Revenue for the reported 1st quarter of 2009 was $55.8 million, up 26% from $44.2 million in the sequential 4th quarter of 2008, and up 144% from $22.9 million in the year-ago 1st quarter of 2008.

Gross margin during the 1st quarter of 2009 was 1.2%, down compared to 4.6% for the 4th quarter of 2008 and 33.6% for the 1st quarter of 2008. The decreased gross margin from last year was due to lower average selling prices and lower fees from Sovello.

The net loss for the 1st quarter of 2009 was $64.3 million, or –$0.40 per share, including charges of $43.9 million for the write-off of a loan receivable and related interest from a future silicon supplier, $3.5 million of facility start-up costs for the second phase of Devens and Midland string factory, and $1.8 million of on-going costs associated with the closure of the Marlboro pilot facility.

The comparable net loss for the sequential 4th quarter of 2008 was $52.1 million, or –$0.32 per share, including charges of $23.1 million for the closure of the Marlboro pilot facility, $9.7 million of facility start-up costs for Devens and Midland and $8.0 million for the write-off of certain research and development equipment.
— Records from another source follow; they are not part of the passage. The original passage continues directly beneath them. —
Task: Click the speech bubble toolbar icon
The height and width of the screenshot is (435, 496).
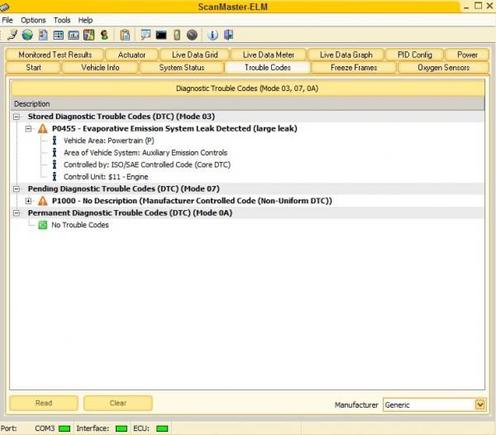Action: tap(146, 35)
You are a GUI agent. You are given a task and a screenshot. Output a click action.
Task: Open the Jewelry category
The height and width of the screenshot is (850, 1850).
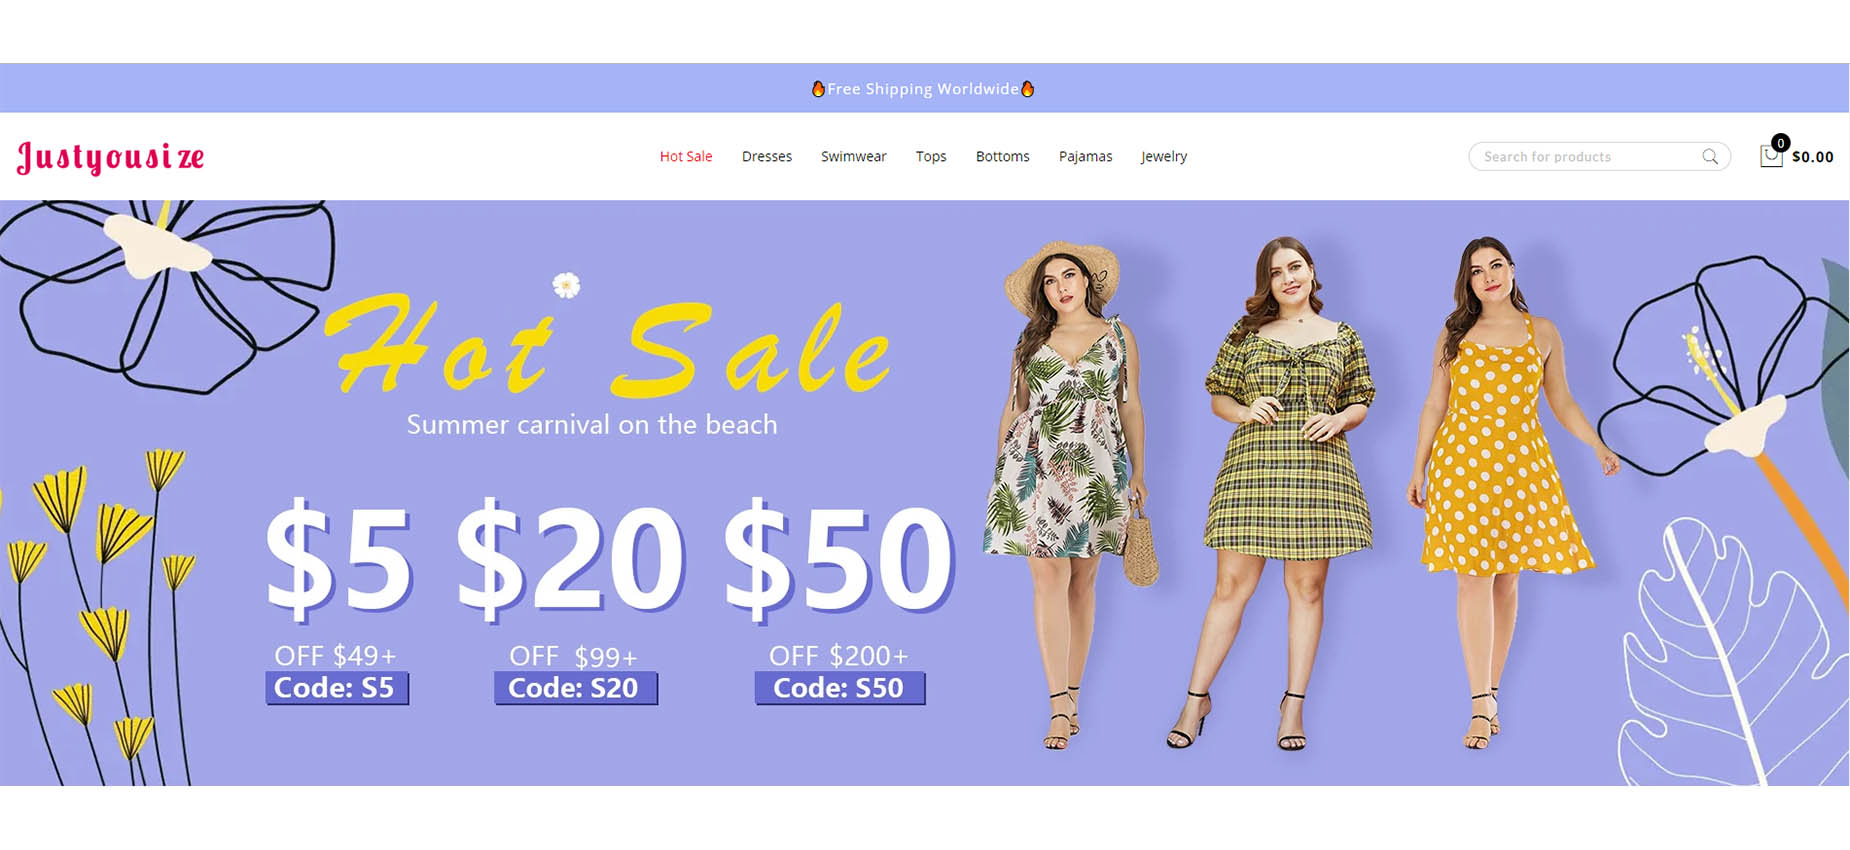pos(1164,157)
By comparison, the net loss for the comparable 1st quarter of 2008 was $25,000.

For the first quarter of 2009, Evergreen Solar produced 18.2 MW, more than double the 8.5 MW produced during the sequential 4th quarter of 2008. The company sold 17.3 MW at an average selling price of $3.13 per watt compared to $3.39 per watt during the 4th quarter of 2008.

Management projected that although Evergreen Solar may still meet its 2nd quarter 2009 production goal of approximately 30 MW, softness in demand due to tight credit markets and uncertain economic conditions will likely result in production and sales volume of 20 MW to 25 MW.

The capacity expansion of the company's Devens facility apparently remains on the original schedule that established in the summer of 2007. The company still expects to have the capacity to produce approximately 40 MW per quarter at Devens by year-end 2009 and to achieve target manufacturing costs of approximately $2 per watt at that production level.